__Objectif de l'exercice__
Recopiez à l'identique chacune des lignes de données ci-dessous, sans rien changer ni omettre.

__Données enregistrées__
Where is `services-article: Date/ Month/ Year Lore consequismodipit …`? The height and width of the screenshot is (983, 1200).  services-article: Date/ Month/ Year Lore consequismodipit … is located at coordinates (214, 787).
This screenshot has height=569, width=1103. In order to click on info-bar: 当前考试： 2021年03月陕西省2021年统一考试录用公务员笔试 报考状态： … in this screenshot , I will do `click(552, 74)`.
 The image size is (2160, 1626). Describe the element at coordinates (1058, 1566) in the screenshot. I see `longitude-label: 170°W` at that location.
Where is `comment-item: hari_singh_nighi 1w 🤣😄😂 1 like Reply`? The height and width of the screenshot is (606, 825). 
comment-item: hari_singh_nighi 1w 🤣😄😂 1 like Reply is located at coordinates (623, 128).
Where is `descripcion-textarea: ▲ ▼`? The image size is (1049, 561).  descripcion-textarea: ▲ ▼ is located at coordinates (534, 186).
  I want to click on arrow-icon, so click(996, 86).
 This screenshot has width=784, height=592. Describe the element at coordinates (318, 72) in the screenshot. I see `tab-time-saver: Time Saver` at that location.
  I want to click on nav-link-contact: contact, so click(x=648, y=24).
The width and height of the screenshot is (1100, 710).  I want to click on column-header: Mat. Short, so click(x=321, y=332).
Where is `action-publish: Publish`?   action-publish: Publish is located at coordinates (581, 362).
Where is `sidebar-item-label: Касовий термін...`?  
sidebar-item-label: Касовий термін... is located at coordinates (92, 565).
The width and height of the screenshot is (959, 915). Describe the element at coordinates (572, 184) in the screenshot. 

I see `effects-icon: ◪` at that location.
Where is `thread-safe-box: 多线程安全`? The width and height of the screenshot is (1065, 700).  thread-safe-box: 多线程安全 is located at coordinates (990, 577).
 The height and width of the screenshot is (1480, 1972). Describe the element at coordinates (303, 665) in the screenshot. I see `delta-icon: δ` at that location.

__Solution proposée__
Where is `services-article: Date/ Month/ Year Lore consequismodipit …`? The height and width of the screenshot is (983, 1200).  services-article: Date/ Month/ Year Lore consequismodipit … is located at coordinates (214, 787).
This screenshot has height=569, width=1103. In order to click on info-bar: 当前考试： 2021年03月陕西省2021年统一考试录用公务员笔试 报考状态： … in this screenshot , I will do `click(552, 74)`.
 The image size is (2160, 1626). Describe the element at coordinates (1058, 1566) in the screenshot. I see `longitude-label: 170°W` at that location.
Where is `comment-item: hari_singh_nighi 1w 🤣😄😂 1 like Reply`? The height and width of the screenshot is (606, 825). 
comment-item: hari_singh_nighi 1w 🤣😄😂 1 like Reply is located at coordinates (623, 128).
Where is `descripcion-textarea: ▲ ▼`? The image size is (1049, 561).  descripcion-textarea: ▲ ▼ is located at coordinates (534, 186).
  I want to click on arrow-icon, so click(996, 86).
 This screenshot has width=784, height=592. Describe the element at coordinates (318, 72) in the screenshot. I see `tab-time-saver: Time Saver` at that location.
  I want to click on nav-link-contact: contact, so click(x=648, y=24).
The width and height of the screenshot is (1100, 710).  I want to click on column-header: Mat. Short, so click(x=321, y=332).
Where is `action-publish: Publish`?   action-publish: Publish is located at coordinates (581, 362).
Where is `sidebar-item-label: Касовий термін...`?  
sidebar-item-label: Касовий термін... is located at coordinates (92, 565).
The width and height of the screenshot is (959, 915). Describe the element at coordinates (572, 184) in the screenshot. 

I see `effects-icon: ◪` at that location.
Where is `thread-safe-box: 多线程安全`? The width and height of the screenshot is (1065, 700).  thread-safe-box: 多线程安全 is located at coordinates (990, 577).
 The height and width of the screenshot is (1480, 1972). Describe the element at coordinates (303, 665) in the screenshot. I see `delta-icon: δ` at that location.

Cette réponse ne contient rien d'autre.